**Your task:** Please copy exactly the line that contains "Task: Click the blurred source domain name" and every line after it through the end of the records, leaving the pictures out.

*** Opening of Exercise input ***

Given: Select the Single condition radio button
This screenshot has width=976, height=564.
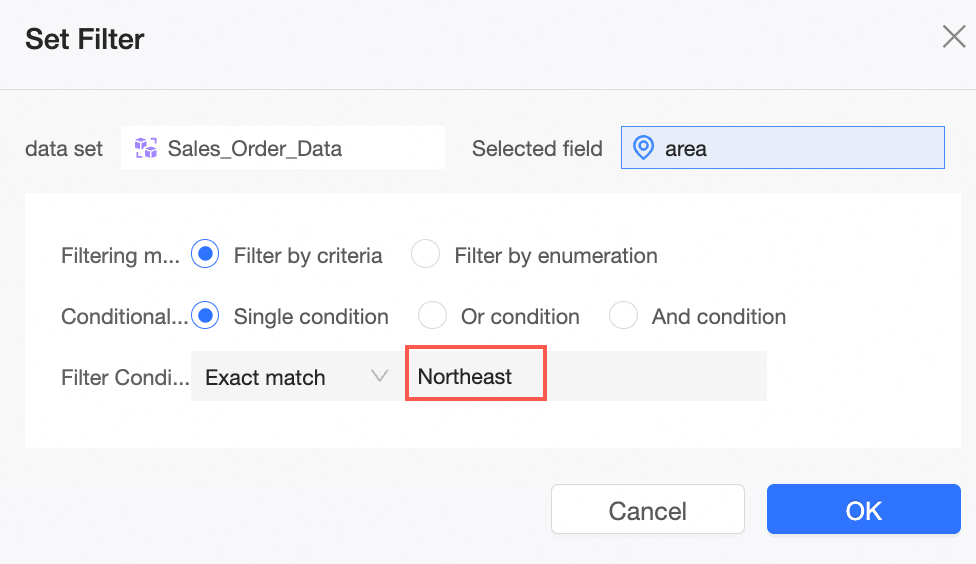Looking at the screenshot, I should coord(205,316).
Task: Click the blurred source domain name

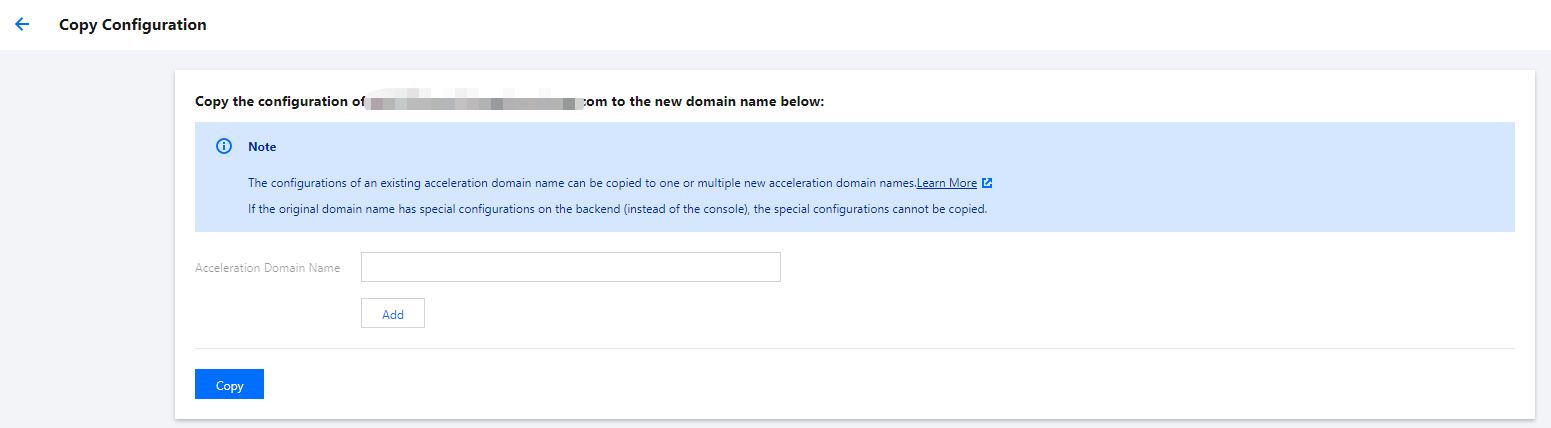Action: pos(475,102)
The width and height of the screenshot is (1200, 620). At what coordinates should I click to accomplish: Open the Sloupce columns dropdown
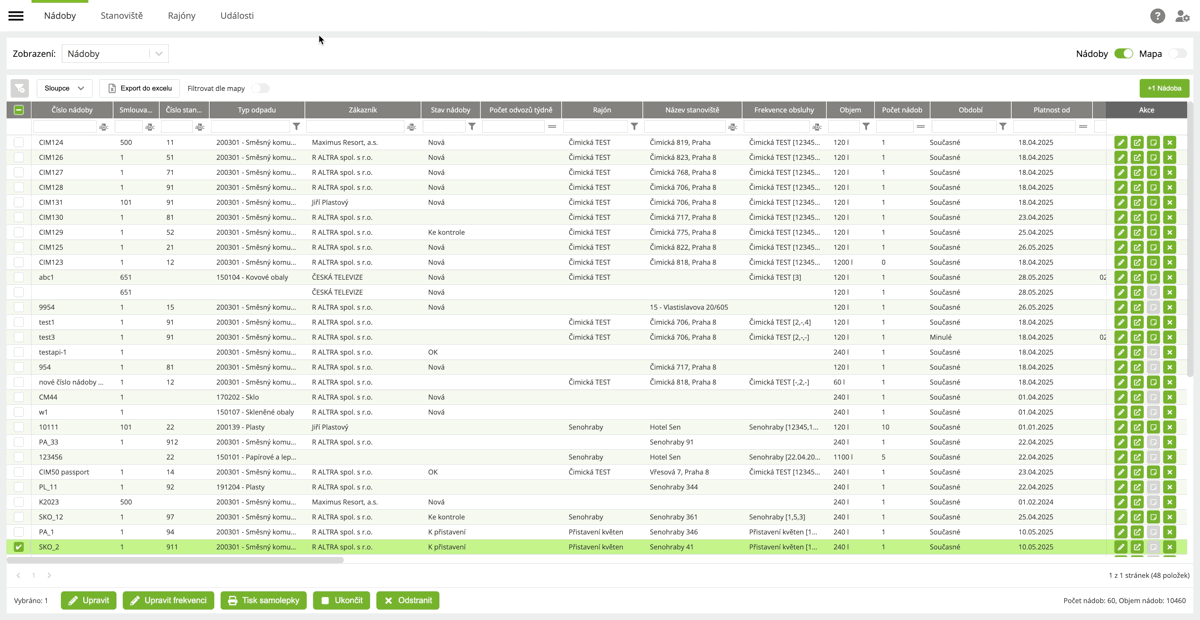(65, 88)
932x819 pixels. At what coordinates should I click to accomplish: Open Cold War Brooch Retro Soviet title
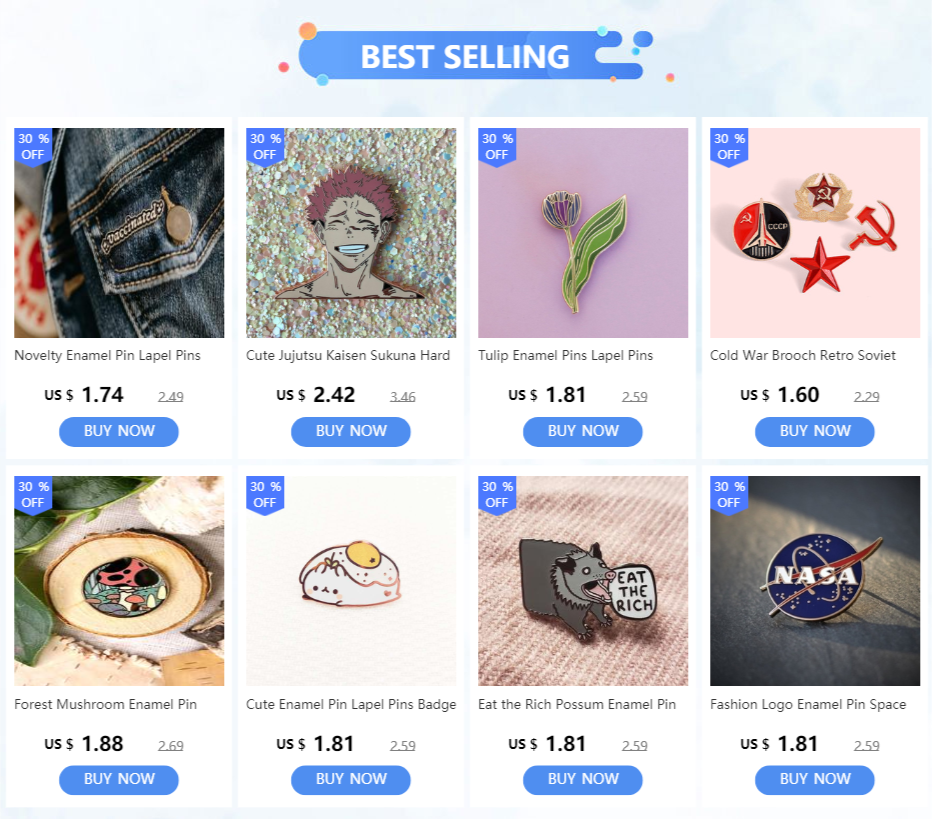[x=802, y=355]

*** Close of Exercise input ***

**Reply to the task:**
Task: Click the blurred source domain name

Action: pos(475,102)
The width and height of the screenshot is (1200, 620). At what coordinates should I click to accomplish: Open the Sloupce columns dropdown
(65, 88)
932x819 pixels. At what coordinates should I click to accomplish: Open Cold War Brooch Retro Soviet title
[x=802, y=355]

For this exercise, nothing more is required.